→ SET TASK: Copy the records below from the line with "Pick the date 5 décembre 2024" to the line with "coord(68,264)", both lines included. Scale every coordinate in the answers by 2.05 and round each to a whole number, with halves rounded up; give only these lines and leave all other text unchanged.

→ RECORDS SUPPLIED:
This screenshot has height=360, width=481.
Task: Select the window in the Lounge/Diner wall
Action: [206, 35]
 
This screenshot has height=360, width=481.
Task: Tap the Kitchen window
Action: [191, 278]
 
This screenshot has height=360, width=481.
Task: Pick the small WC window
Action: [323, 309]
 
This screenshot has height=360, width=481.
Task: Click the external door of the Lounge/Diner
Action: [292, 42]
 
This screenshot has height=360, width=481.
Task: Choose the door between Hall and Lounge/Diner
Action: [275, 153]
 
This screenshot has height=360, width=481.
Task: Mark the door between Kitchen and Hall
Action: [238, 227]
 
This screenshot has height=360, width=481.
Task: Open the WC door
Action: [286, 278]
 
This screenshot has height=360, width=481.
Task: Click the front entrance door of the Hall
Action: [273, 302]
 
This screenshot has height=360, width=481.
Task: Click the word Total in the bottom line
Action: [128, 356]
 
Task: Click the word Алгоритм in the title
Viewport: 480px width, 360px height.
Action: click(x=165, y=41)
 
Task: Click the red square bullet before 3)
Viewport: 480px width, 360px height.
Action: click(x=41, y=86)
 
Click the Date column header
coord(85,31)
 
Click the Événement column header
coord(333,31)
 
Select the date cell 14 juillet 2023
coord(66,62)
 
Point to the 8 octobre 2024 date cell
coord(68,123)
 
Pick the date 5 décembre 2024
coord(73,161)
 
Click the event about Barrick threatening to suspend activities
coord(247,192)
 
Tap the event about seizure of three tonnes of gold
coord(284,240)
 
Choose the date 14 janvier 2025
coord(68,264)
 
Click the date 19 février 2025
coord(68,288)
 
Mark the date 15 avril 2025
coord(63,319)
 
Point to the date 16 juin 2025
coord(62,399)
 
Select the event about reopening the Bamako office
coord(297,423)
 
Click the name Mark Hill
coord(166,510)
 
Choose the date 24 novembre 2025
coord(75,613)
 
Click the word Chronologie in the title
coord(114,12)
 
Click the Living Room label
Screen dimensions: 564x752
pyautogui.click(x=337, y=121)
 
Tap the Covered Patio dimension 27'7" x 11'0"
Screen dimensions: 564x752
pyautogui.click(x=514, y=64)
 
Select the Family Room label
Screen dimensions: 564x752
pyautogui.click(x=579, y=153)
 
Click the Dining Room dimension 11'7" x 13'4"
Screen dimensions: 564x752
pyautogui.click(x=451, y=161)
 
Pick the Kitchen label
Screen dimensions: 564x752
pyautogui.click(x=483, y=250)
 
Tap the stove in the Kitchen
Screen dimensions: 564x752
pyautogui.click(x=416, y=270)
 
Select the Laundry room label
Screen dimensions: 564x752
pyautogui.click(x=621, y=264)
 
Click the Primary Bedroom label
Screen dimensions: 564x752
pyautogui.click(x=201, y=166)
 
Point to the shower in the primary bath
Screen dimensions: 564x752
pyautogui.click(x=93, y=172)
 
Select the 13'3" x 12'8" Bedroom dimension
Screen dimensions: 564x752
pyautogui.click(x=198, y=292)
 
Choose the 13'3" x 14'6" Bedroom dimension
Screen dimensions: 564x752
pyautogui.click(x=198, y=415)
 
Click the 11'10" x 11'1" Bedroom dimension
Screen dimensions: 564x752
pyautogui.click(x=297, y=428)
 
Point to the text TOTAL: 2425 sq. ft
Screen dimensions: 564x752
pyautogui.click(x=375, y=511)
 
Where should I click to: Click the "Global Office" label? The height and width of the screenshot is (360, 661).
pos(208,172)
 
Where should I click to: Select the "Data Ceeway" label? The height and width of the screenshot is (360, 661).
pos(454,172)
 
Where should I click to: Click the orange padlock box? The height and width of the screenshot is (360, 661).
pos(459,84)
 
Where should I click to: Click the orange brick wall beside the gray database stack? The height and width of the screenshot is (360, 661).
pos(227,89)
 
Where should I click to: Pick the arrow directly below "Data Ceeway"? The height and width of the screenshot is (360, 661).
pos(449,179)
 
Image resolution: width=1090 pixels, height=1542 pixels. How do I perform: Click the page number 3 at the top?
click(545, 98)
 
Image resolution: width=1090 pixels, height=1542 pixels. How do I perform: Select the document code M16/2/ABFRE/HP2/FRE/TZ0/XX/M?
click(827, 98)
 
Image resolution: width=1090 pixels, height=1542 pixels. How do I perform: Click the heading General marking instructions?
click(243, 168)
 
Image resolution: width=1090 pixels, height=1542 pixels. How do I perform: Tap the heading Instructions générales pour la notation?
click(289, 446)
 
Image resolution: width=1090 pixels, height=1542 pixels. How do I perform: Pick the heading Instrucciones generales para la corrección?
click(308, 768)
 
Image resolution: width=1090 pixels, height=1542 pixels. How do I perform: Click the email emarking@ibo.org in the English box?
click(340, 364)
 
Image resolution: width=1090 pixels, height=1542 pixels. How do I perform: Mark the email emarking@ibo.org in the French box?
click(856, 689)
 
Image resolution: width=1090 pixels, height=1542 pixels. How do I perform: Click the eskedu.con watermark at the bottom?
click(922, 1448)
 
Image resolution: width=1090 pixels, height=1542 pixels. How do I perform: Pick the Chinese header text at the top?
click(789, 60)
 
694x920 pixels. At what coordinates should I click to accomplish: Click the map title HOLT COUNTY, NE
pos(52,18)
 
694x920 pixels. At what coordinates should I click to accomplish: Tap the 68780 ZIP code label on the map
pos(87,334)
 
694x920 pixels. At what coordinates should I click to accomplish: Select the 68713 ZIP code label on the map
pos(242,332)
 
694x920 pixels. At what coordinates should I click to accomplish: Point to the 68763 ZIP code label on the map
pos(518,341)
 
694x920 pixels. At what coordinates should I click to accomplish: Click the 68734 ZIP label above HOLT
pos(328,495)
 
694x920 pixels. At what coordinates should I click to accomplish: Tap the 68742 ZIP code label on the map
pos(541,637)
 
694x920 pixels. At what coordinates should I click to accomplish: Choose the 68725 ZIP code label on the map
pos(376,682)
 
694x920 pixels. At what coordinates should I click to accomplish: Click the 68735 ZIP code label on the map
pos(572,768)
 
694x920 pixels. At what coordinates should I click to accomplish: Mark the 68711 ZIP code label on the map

→ THE RESULT:
Pick the date 5 décembre 2024
coord(150,330)
 
Click the event about Barrick threatening to suspend activities
coord(506,394)
 
Tap the event about seizure of three tonnes of gold
coord(582,492)
 
Choose the date 14 janvier 2025
coord(139,541)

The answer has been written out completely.